Tonic Bite and Unstained Bite Reflexes
Tonic bite causes tightly clenched jaws triggered by stimulation. Unsustained bite involves hesitation when biting. Both hinder functional biting. Strategies include environmental adjustments, tactile support, and feeding techniques to build control.
Preparing the Feeding Environment for Tonic Bite
Proper seating and a calm, low-stimulation environment help prevent tonic bite. Poor posture and overstimulation increase tension and oral defensiveness, making the reflex more likely. Positioning is key to regulation.

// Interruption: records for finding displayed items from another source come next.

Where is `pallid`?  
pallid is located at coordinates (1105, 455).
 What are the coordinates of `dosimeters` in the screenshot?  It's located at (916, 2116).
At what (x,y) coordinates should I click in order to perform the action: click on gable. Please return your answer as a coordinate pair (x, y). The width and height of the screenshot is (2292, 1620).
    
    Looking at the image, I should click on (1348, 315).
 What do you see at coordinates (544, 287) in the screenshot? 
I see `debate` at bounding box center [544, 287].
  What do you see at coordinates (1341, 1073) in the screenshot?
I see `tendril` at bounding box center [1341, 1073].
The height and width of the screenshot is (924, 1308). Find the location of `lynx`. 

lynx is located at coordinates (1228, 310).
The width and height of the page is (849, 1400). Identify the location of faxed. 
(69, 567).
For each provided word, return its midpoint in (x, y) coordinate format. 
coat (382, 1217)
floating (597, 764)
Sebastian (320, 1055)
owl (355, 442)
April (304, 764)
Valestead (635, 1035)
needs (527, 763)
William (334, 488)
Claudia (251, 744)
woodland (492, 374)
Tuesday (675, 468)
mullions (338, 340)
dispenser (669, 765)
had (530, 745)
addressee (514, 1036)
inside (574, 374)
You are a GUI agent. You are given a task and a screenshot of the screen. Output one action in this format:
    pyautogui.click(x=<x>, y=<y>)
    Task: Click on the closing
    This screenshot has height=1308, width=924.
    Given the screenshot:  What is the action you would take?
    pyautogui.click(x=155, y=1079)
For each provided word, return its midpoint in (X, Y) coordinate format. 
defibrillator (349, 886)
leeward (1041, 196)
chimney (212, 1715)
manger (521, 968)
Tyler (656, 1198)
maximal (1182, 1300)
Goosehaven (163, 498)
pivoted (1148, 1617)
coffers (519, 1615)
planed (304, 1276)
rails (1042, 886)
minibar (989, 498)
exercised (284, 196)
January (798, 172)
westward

Tactile Input for Tonic Bite
Firm, predictable tactile input to face and mouth can reduce hypersensitivity. Avoid light or tickling touches. Calm preparation helps build tolerance. Therapists can guide caregivers on safe, appropriate tactile strategies.
Feeding the Student with Tonic Bite
Reduce bite reflex frequency by creating a predictable feeding rhythm. Present cups or spoons to the lips, not teeth. Use soft-coated tools, jaw support, and cheek delivery if needed.
Releasing Tonic Bite on a Utensil
If a utensil is clenched, don’t pull. Use calm, firm pressure and check head alignment. Facial massage or jaw pressure may release tension. Gentle manipulation can open the bite safely.
Allergies
Food allergies can cause intestinal, respiratory, or skin reactions—sometimes delayed. Elimination diets help identify triggers. Students may react to new foods or previously safe ones, requiring close monitoring and planning.
Management Issues for Feeding and Eating
Individualized Health Plans (IHPs) and IEPs outline feeding needs, dietary restrictions, and assistive strategies. Tracking prompts and progress ensures safe, consistent support—especially for students with allergies, motor issues, or emergencies.